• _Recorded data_
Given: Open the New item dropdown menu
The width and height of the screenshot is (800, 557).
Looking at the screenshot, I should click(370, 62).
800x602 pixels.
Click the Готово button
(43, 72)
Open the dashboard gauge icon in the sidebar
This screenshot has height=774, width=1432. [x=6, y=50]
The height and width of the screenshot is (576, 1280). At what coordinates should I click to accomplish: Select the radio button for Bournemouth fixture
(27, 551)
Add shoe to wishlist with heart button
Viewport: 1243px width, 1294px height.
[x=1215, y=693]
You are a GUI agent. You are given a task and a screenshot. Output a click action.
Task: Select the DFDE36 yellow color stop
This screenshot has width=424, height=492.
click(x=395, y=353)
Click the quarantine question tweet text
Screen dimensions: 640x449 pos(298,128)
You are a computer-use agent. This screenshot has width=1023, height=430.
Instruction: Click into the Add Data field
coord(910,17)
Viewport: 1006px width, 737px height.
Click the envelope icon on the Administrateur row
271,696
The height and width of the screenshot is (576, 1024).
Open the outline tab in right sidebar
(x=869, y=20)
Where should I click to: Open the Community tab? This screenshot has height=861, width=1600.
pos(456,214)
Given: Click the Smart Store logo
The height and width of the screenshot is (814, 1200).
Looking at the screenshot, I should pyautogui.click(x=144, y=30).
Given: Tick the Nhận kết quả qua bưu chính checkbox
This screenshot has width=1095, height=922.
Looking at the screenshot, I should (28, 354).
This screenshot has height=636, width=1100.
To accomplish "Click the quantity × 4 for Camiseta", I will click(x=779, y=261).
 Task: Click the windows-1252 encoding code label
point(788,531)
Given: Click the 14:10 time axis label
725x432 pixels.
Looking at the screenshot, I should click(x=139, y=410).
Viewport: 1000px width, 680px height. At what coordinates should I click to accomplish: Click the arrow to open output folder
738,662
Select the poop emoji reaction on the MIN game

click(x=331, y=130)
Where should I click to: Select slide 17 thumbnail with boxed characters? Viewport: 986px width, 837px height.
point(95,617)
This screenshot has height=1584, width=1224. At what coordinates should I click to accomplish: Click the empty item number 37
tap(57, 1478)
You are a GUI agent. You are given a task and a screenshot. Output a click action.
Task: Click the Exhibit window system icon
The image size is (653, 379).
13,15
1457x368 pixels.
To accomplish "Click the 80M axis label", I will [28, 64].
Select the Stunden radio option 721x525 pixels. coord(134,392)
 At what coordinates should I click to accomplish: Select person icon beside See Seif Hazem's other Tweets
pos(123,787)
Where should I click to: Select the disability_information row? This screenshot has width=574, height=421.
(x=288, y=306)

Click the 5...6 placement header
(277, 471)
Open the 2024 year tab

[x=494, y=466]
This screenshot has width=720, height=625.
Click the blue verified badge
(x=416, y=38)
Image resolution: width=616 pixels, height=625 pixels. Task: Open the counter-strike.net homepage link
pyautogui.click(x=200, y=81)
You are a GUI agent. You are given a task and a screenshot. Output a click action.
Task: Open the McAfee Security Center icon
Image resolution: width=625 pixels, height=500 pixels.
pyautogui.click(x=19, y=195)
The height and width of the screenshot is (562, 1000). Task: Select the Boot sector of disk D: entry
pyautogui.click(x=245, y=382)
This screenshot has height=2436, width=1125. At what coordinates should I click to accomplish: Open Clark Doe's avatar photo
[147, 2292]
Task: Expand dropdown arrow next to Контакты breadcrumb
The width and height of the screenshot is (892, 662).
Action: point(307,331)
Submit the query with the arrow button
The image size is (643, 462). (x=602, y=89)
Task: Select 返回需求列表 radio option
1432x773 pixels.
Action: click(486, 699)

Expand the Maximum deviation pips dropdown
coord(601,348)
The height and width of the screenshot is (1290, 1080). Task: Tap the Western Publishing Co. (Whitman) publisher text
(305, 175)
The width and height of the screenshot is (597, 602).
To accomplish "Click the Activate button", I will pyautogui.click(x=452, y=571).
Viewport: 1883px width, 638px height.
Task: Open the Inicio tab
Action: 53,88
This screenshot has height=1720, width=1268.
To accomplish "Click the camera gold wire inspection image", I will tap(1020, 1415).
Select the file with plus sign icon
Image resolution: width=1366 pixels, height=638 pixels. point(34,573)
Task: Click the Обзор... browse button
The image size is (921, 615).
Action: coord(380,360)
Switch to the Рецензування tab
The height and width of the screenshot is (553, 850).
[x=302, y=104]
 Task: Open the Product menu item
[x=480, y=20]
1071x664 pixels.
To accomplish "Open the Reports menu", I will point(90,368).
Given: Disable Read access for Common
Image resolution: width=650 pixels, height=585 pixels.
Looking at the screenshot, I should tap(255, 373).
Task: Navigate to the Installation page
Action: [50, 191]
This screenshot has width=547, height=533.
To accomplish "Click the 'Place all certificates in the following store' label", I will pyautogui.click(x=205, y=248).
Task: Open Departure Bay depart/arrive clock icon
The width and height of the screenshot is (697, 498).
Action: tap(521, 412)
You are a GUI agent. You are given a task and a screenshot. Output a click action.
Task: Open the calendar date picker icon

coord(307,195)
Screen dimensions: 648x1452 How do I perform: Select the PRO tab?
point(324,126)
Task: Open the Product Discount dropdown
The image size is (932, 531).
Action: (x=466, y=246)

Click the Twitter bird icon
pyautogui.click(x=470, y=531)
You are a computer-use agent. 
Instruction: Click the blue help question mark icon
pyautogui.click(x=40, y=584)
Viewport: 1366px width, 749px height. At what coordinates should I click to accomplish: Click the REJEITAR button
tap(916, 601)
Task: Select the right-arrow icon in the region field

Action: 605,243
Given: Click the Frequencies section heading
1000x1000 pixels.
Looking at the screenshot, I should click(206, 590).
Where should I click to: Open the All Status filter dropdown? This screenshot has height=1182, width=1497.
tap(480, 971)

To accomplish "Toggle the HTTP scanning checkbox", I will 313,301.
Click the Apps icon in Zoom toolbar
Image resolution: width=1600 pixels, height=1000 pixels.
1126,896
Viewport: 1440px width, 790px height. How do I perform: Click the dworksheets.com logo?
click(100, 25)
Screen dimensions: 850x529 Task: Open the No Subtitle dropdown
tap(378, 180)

• _How to complete this task_
Set down the data exactly.

• _Result_
Given: Open the New item dropdown menu
The width and height of the screenshot is (800, 557).
Looking at the screenshot, I should click(370, 62).
800x602 pixels.
Click the Готово button
(43, 72)
Open the dashboard gauge icon in the sidebar
This screenshot has height=774, width=1432. [x=6, y=50]
The height and width of the screenshot is (576, 1280). At what coordinates should I click to accomplish: Select the radio button for Bournemouth fixture
(27, 551)
Add shoe to wishlist with heart button
Viewport: 1243px width, 1294px height.
[x=1215, y=693]
You are a GUI agent. You are given a task and a screenshot. Output a click action.
Task: Select the DFDE36 yellow color stop
This screenshot has width=424, height=492.
click(x=395, y=353)
Click the quarantine question tweet text
Screen dimensions: 640x449 pos(298,128)
You are a computer-use agent. This screenshot has width=1023, height=430.
Instruction: Click into the Add Data field
coord(910,17)
Viewport: 1006px width, 737px height.
Click the envelope icon on the Administrateur row
271,696
The height and width of the screenshot is (576, 1024).
Open the outline tab in right sidebar
(x=869, y=20)
Where should I click to: Open the Community tab? This screenshot has height=861, width=1600.
pos(456,214)
Given: Click the Smart Store logo
The height and width of the screenshot is (814, 1200).
Looking at the screenshot, I should pyautogui.click(x=144, y=30).
Given: Tick the Nhận kết quả qua bưu chính checkbox
This screenshot has width=1095, height=922.
Looking at the screenshot, I should (28, 354).
This screenshot has height=636, width=1100.
To accomplish "Click the quantity × 4 for Camiseta", I will click(x=779, y=261).
 Task: Click the windows-1252 encoding code label
point(788,531)
Given: Click the 14:10 time axis label
725x432 pixels.
Looking at the screenshot, I should click(x=139, y=410).
Viewport: 1000px width, 680px height. At what coordinates should I click to accomplish: Click the arrow to open output folder
738,662
Select the poop emoji reaction on the MIN game

click(x=331, y=130)
Where should I click to: Select slide 17 thumbnail with boxed characters? Viewport: 986px width, 837px height.
point(95,617)
This screenshot has height=1584, width=1224. At what coordinates should I click to accomplish: Click the empty item number 37
tap(57, 1478)
You are a GUI agent. You are given a task and a screenshot. Output a click action.
Task: Click the Exhibit window system icon
The image size is (653, 379).
13,15
1457x368 pixels.
To accomplish "Click the 80M axis label", I will [28, 64].
Select the Stunden radio option 721x525 pixels. coord(134,392)
 At what coordinates should I click to accomplish: Select person icon beside See Seif Hazem's other Tweets
pos(123,787)
Where should I click to: Select the disability_information row? This screenshot has width=574, height=421.
(x=288, y=306)

Click the 5...6 placement header
(277, 471)
Open the 2024 year tab

[x=494, y=466]
This screenshot has width=720, height=625.
Click the blue verified badge
(x=416, y=38)
Image resolution: width=616 pixels, height=625 pixels. Task: Open the counter-strike.net homepage link
pyautogui.click(x=200, y=81)
You are a GUI agent. You are given a task and a screenshot. Output a click action.
Task: Open the McAfee Security Center icon
Image resolution: width=625 pixels, height=500 pixels.
pyautogui.click(x=19, y=195)
The height and width of the screenshot is (562, 1000). Task: Select the Boot sector of disk D: entry
pyautogui.click(x=245, y=382)
This screenshot has height=2436, width=1125. At what coordinates should I click to accomplish: Open Clark Doe's avatar photo
[147, 2292]
Task: Expand dropdown arrow next to Контакты breadcrumb
The width and height of the screenshot is (892, 662).
Action: point(307,331)
Submit the query with the arrow button
The image size is (643, 462). (x=602, y=89)
Task: Select 返回需求列表 radio option
1432x773 pixels.
Action: click(486, 699)

Expand the Maximum deviation pips dropdown
coord(601,348)
The height and width of the screenshot is (1290, 1080). Task: Tap the Western Publishing Co. (Whitman) publisher text
(305, 175)
The width and height of the screenshot is (597, 602).
To accomplish "Click the Activate button", I will pyautogui.click(x=452, y=571).
Viewport: 1883px width, 638px height.
Task: Open the Inicio tab
Action: 53,88
This screenshot has height=1720, width=1268.
To accomplish "Click the camera gold wire inspection image", I will tap(1020, 1415).
Select the file with plus sign icon
Image resolution: width=1366 pixels, height=638 pixels. point(34,573)
Task: Click the Обзор... browse button
The image size is (921, 615).
Action: coord(380,360)
Switch to the Рецензування tab
The height and width of the screenshot is (553, 850).
[x=302, y=104]
 Task: Open the Product menu item
[x=480, y=20]
1071x664 pixels.
To accomplish "Open the Reports menu", I will point(90,368).
Given: Disable Read access for Common
Image resolution: width=650 pixels, height=585 pixels.
Looking at the screenshot, I should tap(255, 373).
Task: Navigate to the Installation page
Action: [50, 191]
This screenshot has width=547, height=533.
To accomplish "Click the 'Place all certificates in the following store' label", I will pyautogui.click(x=205, y=248).
Task: Open Departure Bay depart/arrive clock icon
The width and height of the screenshot is (697, 498).
Action: tap(521, 412)
You are a GUI agent. You are given a task and a screenshot. Output a click action.
Task: Open the calendar date picker icon

coord(307,195)
Screen dimensions: 648x1452 How do I perform: Select the PRO tab?
point(324,126)
Task: Open the Product Discount dropdown
The image size is (932, 531).
Action: (x=466, y=246)

Click the Twitter bird icon
pyautogui.click(x=470, y=531)
You are a computer-use agent. 
Instruction: Click the blue help question mark icon
pyautogui.click(x=40, y=584)
Viewport: 1366px width, 749px height. At what coordinates should I click to accomplish: Click the REJEITAR button
tap(916, 601)
Task: Select the right-arrow icon in the region field

Action: 605,243
Given: Click the Frequencies section heading
1000x1000 pixels.
Looking at the screenshot, I should click(206, 590).
Where should I click to: Open the All Status filter dropdown? This screenshot has height=1182, width=1497.
tap(480, 971)

To accomplish "Toggle the HTTP scanning checkbox", I will 313,301.
Click the Apps icon in Zoom toolbar
Image resolution: width=1600 pixels, height=1000 pixels.
1126,896
Viewport: 1440px width, 790px height. How do I perform: Click the dworksheets.com logo?
click(100, 25)
Screen dimensions: 850x529 Task: Open the No Subtitle dropdown
tap(378, 180)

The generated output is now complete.